* [Task brief]: Each line below should be written out again without any change.

* [Data in this exercise]:

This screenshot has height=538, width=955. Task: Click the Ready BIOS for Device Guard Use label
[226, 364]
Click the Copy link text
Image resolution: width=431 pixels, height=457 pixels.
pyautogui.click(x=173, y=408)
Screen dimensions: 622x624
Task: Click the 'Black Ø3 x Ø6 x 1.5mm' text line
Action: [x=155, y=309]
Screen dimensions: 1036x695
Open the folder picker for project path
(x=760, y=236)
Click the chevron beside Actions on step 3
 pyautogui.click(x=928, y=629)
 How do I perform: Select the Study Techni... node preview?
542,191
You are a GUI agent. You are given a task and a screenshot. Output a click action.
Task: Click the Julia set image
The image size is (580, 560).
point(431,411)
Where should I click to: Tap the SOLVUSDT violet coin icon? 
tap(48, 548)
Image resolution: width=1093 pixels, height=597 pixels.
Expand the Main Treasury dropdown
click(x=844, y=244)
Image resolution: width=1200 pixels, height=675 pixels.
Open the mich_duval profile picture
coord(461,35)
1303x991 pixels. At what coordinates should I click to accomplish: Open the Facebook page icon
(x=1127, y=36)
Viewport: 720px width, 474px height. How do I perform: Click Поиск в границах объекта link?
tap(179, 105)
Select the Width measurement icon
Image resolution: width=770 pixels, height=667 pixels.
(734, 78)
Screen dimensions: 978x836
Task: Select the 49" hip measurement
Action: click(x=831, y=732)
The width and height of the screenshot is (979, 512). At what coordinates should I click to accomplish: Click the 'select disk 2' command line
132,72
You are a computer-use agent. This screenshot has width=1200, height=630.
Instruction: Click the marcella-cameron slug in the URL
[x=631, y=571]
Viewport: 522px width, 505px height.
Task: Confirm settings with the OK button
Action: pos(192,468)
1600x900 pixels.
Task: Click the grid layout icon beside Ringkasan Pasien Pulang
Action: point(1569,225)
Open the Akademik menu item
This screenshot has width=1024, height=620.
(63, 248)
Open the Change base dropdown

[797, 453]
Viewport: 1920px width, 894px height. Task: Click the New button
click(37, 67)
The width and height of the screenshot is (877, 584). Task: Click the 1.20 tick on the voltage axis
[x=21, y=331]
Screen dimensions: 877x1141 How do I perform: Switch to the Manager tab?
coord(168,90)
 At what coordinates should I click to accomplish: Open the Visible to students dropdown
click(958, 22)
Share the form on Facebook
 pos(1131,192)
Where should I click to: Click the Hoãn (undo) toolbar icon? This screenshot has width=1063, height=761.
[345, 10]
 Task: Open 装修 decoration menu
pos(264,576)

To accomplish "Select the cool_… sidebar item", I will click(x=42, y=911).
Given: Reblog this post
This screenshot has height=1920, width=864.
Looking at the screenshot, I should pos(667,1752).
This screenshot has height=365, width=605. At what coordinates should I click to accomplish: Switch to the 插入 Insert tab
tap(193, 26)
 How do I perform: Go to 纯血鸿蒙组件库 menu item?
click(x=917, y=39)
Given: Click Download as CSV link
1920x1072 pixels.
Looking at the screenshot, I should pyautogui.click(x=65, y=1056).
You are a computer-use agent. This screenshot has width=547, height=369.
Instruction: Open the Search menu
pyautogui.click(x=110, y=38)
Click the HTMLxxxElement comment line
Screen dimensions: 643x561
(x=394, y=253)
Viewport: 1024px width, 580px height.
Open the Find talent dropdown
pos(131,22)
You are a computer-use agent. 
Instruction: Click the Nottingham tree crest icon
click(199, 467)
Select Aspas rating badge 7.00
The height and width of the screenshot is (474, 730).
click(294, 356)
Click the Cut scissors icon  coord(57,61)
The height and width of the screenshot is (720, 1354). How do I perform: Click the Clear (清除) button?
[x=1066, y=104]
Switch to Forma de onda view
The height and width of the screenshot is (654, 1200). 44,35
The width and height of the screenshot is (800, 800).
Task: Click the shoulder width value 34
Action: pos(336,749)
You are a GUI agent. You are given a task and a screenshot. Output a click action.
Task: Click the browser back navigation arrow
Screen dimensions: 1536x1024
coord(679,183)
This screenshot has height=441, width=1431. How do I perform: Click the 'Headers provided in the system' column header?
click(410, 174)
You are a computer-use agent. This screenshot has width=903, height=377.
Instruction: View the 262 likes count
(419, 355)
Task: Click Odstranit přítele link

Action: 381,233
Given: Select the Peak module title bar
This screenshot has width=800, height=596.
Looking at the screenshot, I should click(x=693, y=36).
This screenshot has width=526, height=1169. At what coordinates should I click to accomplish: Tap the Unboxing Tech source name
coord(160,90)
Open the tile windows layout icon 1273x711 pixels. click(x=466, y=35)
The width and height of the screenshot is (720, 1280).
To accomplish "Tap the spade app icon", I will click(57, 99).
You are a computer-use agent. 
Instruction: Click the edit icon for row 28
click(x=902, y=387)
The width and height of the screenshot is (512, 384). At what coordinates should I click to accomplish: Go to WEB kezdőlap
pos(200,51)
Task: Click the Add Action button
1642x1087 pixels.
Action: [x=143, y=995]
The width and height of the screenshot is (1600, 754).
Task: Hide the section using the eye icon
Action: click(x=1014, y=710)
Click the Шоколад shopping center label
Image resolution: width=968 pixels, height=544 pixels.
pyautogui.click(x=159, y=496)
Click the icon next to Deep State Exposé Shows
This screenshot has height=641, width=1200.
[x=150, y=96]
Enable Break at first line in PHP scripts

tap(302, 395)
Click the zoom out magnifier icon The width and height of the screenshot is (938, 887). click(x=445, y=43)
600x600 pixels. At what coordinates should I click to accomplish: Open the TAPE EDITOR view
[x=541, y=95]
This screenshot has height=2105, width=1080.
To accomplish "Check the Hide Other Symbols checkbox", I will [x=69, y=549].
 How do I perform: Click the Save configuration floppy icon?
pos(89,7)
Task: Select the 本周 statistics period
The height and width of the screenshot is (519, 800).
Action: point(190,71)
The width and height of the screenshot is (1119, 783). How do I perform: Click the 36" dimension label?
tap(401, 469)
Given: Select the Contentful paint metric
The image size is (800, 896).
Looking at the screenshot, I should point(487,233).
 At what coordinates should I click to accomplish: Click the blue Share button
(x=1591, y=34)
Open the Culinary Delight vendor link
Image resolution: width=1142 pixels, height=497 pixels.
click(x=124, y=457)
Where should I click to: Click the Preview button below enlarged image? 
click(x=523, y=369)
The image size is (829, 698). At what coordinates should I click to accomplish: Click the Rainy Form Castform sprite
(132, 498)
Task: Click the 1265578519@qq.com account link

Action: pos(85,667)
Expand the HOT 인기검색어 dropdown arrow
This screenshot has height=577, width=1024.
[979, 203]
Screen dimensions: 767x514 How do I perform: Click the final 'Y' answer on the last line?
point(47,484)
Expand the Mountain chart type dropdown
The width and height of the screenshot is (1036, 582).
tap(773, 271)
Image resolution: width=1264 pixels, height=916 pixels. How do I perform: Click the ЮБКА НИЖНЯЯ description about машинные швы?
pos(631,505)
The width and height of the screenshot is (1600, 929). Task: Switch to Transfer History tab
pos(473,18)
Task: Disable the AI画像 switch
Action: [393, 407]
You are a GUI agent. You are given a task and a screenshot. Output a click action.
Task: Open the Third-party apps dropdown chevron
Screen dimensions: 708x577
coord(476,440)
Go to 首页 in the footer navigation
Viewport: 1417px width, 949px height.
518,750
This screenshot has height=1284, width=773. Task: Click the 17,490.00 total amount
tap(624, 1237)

* [Solution to this task]:
This screenshot has height=538, width=955. Task: Click the Ready BIOS for Device Guard Use label
[226, 364]
Click the Copy link text
Image resolution: width=431 pixels, height=457 pixels.
pyautogui.click(x=173, y=408)
Screen dimensions: 622x624
Task: Click the 'Black Ø3 x Ø6 x 1.5mm' text line
Action: [x=155, y=309]
Screen dimensions: 1036x695
Open the folder picker for project path
(x=760, y=236)
Click the chevron beside Actions on step 3
 pyautogui.click(x=928, y=629)
 How do I perform: Select the Study Techni... node preview?
542,191
You are a GUI agent. You are given a task and a screenshot. Output a click action.
Task: Click the Julia set image
The image size is (580, 560).
point(431,411)
Where should I click to: Tap the SOLVUSDT violet coin icon? 
tap(48, 548)
Image resolution: width=1093 pixels, height=597 pixels.
Expand the Main Treasury dropdown
click(x=844, y=244)
Image resolution: width=1200 pixels, height=675 pixels.
Open the mich_duval profile picture
coord(461,35)
1303x991 pixels. At what coordinates should I click to accomplish: Open the Facebook page icon
(x=1127, y=36)
Viewport: 720px width, 474px height. How do I perform: Click Поиск в границах объекта link?
tap(179, 105)
Select the Width measurement icon
Image resolution: width=770 pixels, height=667 pixels.
(734, 78)
Screen dimensions: 978x836
Task: Select the 49" hip measurement
Action: click(x=831, y=732)
The width and height of the screenshot is (979, 512). At what coordinates should I click to accomplish: Click the 'select disk 2' command line
132,72
You are a computer-use agent. This screenshot has width=1200, height=630.
Instruction: Click the marcella-cameron slug in the URL
[x=631, y=571]
Viewport: 522px width, 505px height.
Task: Confirm settings with the OK button
Action: pos(192,468)
1600x900 pixels.
Task: Click the grid layout icon beside Ringkasan Pasien Pulang
Action: point(1569,225)
Open the Akademik menu item
This screenshot has width=1024, height=620.
(63, 248)
Open the Change base dropdown

[797, 453]
Viewport: 1920px width, 894px height. Task: Click the New button
click(37, 67)
The width and height of the screenshot is (877, 584). Task: Click the 1.20 tick on the voltage axis
[x=21, y=331]
Screen dimensions: 877x1141 How do I perform: Switch to the Manager tab?
coord(168,90)
 At what coordinates should I click to accomplish: Open the Visible to students dropdown
click(958, 22)
Share the form on Facebook
 pos(1131,192)
Where should I click to: Click the Hoãn (undo) toolbar icon? This screenshot has width=1063, height=761.
[345, 10]
 Task: Open 装修 decoration menu
pos(264,576)

To accomplish "Select the cool_… sidebar item", I will click(x=42, y=911).
Given: Reblog this post
This screenshot has height=1920, width=864.
Looking at the screenshot, I should pos(667,1752).
This screenshot has height=365, width=605. At what coordinates should I click to accomplish: Switch to the 插入 Insert tab
tap(193, 26)
 How do I perform: Go to 纯血鸿蒙组件库 menu item?
click(x=917, y=39)
Given: Click Download as CSV link
1920x1072 pixels.
Looking at the screenshot, I should pyautogui.click(x=65, y=1056).
You are a computer-use agent. This screenshot has width=547, height=369.
Instruction: Open the Search menu
pyautogui.click(x=110, y=38)
Click the HTMLxxxElement comment line
Screen dimensions: 643x561
(x=394, y=253)
Viewport: 1024px width, 580px height.
Open the Find talent dropdown
pos(131,22)
You are a computer-use agent. 
Instruction: Click the Nottingham tree crest icon
click(199, 467)
Select Aspas rating badge 7.00
The height and width of the screenshot is (474, 730).
click(294, 356)
Click the Cut scissors icon  coord(57,61)
The height and width of the screenshot is (720, 1354). How do I perform: Click the Clear (清除) button?
[x=1066, y=104]
Switch to Forma de onda view
The height and width of the screenshot is (654, 1200). 44,35
The width and height of the screenshot is (800, 800).
Task: Click the shoulder width value 34
Action: pos(336,749)
You are a GUI agent. You are given a task and a screenshot. Output a click action.
Task: Click the browser back navigation arrow
Screen dimensions: 1536x1024
coord(679,183)
This screenshot has height=441, width=1431. How do I perform: Click the 'Headers provided in the system' column header?
click(410, 174)
You are a computer-use agent. This screenshot has width=903, height=377.
Instruction: View the 262 likes count
(419, 355)
Task: Click Odstranit přítele link

Action: 381,233
Given: Select the Peak module title bar
This screenshot has width=800, height=596.
Looking at the screenshot, I should click(x=693, y=36).
This screenshot has width=526, height=1169. At what coordinates should I click to accomplish: Tap the Unboxing Tech source name
coord(160,90)
Open the tile windows layout icon 1273x711 pixels. click(x=466, y=35)
The width and height of the screenshot is (720, 1280).
To accomplish "Tap the spade app icon", I will click(57, 99).
You are a computer-use agent. 
Instruction: Click the edit icon for row 28
click(x=902, y=387)
The width and height of the screenshot is (512, 384). At what coordinates should I click to accomplish: Go to WEB kezdőlap
pos(200,51)
Task: Click the Add Action button
1642x1087 pixels.
Action: [x=143, y=995]
The width and height of the screenshot is (1600, 754).
Task: Hide the section using the eye icon
Action: click(x=1014, y=710)
Click the Шоколад shopping center label
Image resolution: width=968 pixels, height=544 pixels.
pyautogui.click(x=159, y=496)
Click the icon next to Deep State Exposé Shows
This screenshot has height=641, width=1200.
[x=150, y=96]
Enable Break at first line in PHP scripts

tap(302, 395)
Click the zoom out magnifier icon The width and height of the screenshot is (938, 887). click(x=445, y=43)
600x600 pixels. At what coordinates should I click to accomplish: Open the TAPE EDITOR view
[x=541, y=95]
This screenshot has height=2105, width=1080.
To accomplish "Check the Hide Other Symbols checkbox", I will [x=69, y=549].
 How do I perform: Click the Save configuration floppy icon?
pos(89,7)
Task: Select the 本周 statistics period
The height and width of the screenshot is (519, 800).
Action: point(190,71)
The width and height of the screenshot is (1119, 783). How do I perform: Click the 36" dimension label?
tap(401, 469)
Given: Select the Contentful paint metric
The image size is (800, 896).
Looking at the screenshot, I should point(487,233).
 At what coordinates should I click to accomplish: Click the blue Share button
(x=1591, y=34)
Open the Culinary Delight vendor link
Image resolution: width=1142 pixels, height=497 pixels.
click(x=124, y=457)
Where should I click to: Click the Preview button below enlarged image? 
click(x=523, y=369)
The image size is (829, 698). At what coordinates should I click to accomplish: Click the Rainy Form Castform sprite
(132, 498)
Task: Click the 1265578519@qq.com account link

Action: pos(85,667)
Expand the HOT 인기검색어 dropdown arrow
This screenshot has height=577, width=1024.
[979, 203]
Screen dimensions: 767x514 How do I perform: Click the final 'Y' answer on the last line?
point(47,484)
Expand the Mountain chart type dropdown
The width and height of the screenshot is (1036, 582).
tap(773, 271)
Image resolution: width=1264 pixels, height=916 pixels. How do I perform: Click the ЮБКА НИЖНЯЯ description about машинные швы?
pos(631,505)
The width and height of the screenshot is (1600, 929). Task: Switch to Transfer History tab
pos(473,18)
Task: Disable the AI画像 switch
Action: [393, 407]
You are a GUI agent. You are given a task and a screenshot. Output a click action.
Task: Open the Third-party apps dropdown chevron
Screen dimensions: 708x577
coord(476,440)
Go to 首页 in the footer navigation
Viewport: 1417px width, 949px height.
518,750
This screenshot has height=1284, width=773. Task: Click the 17,490.00 total amount
tap(624, 1237)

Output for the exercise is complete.